Another point is that, as posters get 80% of the bitcoins spent on their post, the poster (lets say they are a spammer) has more than a 5 to 1 natural advantage over legit users - because they get 80% of what they spend upvoting themselves.
Its interesting, but have you thought about these issues?
The current calculation is bitcoins/sqrt(time)
The spammer is still just a single person, and if no one is sending coins to lets say his "viagra" post, then even if he has an advantage, it only takes a few people to like something else to outgun him. How many people vote up something on the home page of reddit. If they all put in for that, it would be very uneconomical to compete with.
Keep in mind, I don't really have a huge amount of faith that the system will work out. It is an experiment in micro-transactions and psychology.
Time will be the best judge.
What to do with the leftover bitcoins? Maybe hold on to them.
I am going optimism that it will not just turn into an ad site. If I end up wrong, then I will do something like this.
So far it seems to be a site where people that love dinosaurs come. Go figure.
EDIT: Also, I dislike the design. It's not very pretty. I'm not much of a designer myself, else I'd try to help you with it.
I don't see how it is just a feature. It is fundamentally different regarding what makes up a vote, and how things get popular.
http://www.markdotto.com/2012/01/24/bootstrap-2-ready-for-te...
Here's another bitcoin site made with bootstrap, fwiw:
http://bitcoinica.com/
There will be definitely be many freeloaders though, if the site's successful.
If you're not going to contribute anything, please don't comment.
witcoin.com seems to be down, so probably right time. good luck! :)
Why don't I just make a submission where the first people to upvote my story gets more of the profits while I collect a 10% service fee?
This means that a vote up is very affordable, and it doesn't require attaining reputation on a site to push something you feel is worth while to the top of the stack.
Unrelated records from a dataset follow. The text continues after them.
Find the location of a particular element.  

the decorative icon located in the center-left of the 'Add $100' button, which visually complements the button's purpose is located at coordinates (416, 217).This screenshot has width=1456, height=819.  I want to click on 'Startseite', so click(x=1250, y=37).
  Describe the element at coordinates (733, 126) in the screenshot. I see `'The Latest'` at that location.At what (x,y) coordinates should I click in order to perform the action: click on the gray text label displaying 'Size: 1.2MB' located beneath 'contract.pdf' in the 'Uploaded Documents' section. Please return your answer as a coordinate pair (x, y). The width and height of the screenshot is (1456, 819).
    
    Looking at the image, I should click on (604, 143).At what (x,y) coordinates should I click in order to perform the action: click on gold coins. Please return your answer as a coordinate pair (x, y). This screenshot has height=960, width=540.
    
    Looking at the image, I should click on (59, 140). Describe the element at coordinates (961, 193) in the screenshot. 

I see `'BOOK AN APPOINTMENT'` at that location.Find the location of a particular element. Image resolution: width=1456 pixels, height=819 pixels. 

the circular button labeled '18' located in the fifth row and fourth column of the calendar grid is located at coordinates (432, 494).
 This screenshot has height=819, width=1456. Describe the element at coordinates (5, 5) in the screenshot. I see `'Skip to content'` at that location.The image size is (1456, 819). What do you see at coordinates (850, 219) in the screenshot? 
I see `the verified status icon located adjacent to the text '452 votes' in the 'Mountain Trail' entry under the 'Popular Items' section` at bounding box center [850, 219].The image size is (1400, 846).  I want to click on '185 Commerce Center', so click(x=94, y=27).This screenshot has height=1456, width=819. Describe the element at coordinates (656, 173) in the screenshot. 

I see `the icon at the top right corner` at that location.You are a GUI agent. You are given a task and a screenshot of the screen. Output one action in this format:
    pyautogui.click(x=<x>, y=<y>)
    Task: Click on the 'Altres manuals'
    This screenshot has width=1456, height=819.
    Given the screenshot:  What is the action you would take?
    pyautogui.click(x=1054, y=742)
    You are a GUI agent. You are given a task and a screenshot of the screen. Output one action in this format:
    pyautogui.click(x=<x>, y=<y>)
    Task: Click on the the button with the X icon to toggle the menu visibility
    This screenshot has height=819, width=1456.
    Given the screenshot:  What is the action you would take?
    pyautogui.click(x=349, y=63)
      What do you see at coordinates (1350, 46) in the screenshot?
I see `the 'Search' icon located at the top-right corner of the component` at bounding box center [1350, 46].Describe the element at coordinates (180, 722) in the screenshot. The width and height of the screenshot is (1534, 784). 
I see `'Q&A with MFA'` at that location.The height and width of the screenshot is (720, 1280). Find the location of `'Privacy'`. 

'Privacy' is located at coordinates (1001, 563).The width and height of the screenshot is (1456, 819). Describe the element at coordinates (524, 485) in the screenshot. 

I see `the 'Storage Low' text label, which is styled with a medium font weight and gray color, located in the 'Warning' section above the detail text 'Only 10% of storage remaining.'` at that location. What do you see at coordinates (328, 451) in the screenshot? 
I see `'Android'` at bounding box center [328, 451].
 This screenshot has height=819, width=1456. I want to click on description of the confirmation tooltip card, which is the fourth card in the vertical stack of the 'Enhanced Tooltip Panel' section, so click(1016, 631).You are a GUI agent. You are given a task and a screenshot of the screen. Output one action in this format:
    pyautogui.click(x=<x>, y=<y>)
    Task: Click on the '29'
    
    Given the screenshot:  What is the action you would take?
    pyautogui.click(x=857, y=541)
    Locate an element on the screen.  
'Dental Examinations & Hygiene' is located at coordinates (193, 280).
Could you somehow allow for sharing revenue with content creators (where possible)? That way, people might be more incentivized to vote, since it would also be a donation to the creator.
Maybe you allow the submitter to specify the artist's email address, to which coins are sent. It would be an honor system, for sure, but it seems better than nothing.
Edit: in case it's unclear, I know that bitcoins can't be sent to an email address directly, but a link to a wallet can.
Let's say I post a link to Coding Horror. The system accumulates bitcoins as people upvote it, and then Jeff Atwood wants to claim them. He would simply register and a small piece of HTML with an unique value would be generated, which he would copy to that blog post.
The system can now verify the post is his and charge his address.
It's somewhat complicated (although not difficult to actually do), but on the other hand, we're talking about Bitcoin users ;)
I was thinking that if the submitter knows who the creator is, they can include that person's email address (which is usually not too hard to find).
I'd definitely participate if I could see some traction or be allowed to create a "community" on something concrete I'm interested about. I think tags+categories are the way to go.
It isn't a meaningful site until something awful hacks it.
Either way, it is fixed now and you can continue to post.